A forecast of a slump in Malaysian palm oil production helped palm oil prices to a strong finish to 2009, while Chicago markets remained little changed in early deals.
Benchmark March palm oil jumped 2.7% to 2,666 ringgit a tonne in Kuala Lumpur, the highest for seven months, after the Malaysian Palm Oil Board forecast a strong market in 2010.
"Crude palm oil prices will be OK next year," Sabri Ahmad, MPOB chairman, told the New Straits Times, forecasting they would trade in a range of 2,300-700 ringgit a tonne.
The forecast reflected expectations of "steady global demand, tree stress and a possible resurgence of the El Nino", a disruptive weather pattern associated with elevated Pacific water temperatures.
"[Palm] fruit production is expected to drop 20% due to tree stress and this will be a boon to crude palm oil prices," Mr Sabri said.

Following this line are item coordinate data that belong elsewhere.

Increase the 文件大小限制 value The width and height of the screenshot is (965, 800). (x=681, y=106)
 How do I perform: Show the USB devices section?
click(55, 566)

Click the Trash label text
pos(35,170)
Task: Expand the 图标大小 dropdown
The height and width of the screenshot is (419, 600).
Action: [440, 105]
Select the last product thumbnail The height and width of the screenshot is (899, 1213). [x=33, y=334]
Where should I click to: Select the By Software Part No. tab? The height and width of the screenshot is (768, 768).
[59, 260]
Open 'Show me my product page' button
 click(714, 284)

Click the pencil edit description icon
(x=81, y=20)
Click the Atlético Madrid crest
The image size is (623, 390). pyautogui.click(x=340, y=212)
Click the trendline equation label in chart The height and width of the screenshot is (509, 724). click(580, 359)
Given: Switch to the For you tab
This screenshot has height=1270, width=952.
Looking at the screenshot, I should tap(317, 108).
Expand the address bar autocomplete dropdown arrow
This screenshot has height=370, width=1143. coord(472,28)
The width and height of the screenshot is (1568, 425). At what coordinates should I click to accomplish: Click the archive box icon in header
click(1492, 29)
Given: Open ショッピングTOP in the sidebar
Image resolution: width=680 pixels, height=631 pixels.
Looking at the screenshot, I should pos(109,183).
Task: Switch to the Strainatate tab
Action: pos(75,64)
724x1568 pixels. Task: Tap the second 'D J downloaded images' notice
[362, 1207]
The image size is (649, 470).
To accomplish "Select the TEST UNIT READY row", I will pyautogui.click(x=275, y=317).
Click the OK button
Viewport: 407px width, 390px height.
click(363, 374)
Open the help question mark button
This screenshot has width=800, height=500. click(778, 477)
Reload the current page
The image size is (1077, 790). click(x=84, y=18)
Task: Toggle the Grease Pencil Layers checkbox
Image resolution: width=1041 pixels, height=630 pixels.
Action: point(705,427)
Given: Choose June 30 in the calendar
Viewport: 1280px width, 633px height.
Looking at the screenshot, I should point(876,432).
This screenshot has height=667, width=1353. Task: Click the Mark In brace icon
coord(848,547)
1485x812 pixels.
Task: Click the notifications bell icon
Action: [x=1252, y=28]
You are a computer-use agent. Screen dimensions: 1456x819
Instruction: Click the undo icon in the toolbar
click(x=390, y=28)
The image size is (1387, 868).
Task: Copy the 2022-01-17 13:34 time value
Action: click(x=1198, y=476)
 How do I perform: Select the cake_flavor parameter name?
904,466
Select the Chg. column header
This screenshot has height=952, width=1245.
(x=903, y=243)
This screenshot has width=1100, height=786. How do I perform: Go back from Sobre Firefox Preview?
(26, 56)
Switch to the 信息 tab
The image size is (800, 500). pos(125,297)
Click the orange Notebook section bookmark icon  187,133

The board is the industry regulator for Malaysia, the world's second biggest palm producing state, after Indonesia.
Even though palm prices retreated a touch to 2,652 ringgit a tonne by 08:15 GMT, palm's performance far bettered that of Chicago crops, which remained little changed in Asian trading hours.
The dollar helped by easing a touch to stand near $1.44 against the euro, more than 1 cent lower than its strongest on Wednesday.
Soybeans added 4.25 cents to $10.40 ½ a bushel for January delivery, with the better-traded March lot up 6.25 cents at $10.50 ¾ a bushel.
Wheat for December added 2.5 cents to $5.47 ¼ a bushel, with December corn up 0.5 cents at $4.14 ½ a bushel.
Some debate is still raging over the slump of 12% in corn's price in a minute on Wednesday thanks to a large and sudden sell order.
Was it a "fat finger" error, in which operator error expands the size of an order, or was something else afoot?
"Traders estimate between 5,000-6,000 contracts were sold during the sell-off," Kevin Kjorsvik at broker Benson Quinn Commodities said.
"The steep drop probably occurred due to an order entry error, although, one analyst suggested that a fund was booking profits for year end.
"While funds aren't noted for their execution, I'm leaning towards the first theory since Mr Bean couldn't even have botched the execution of an order that poorly."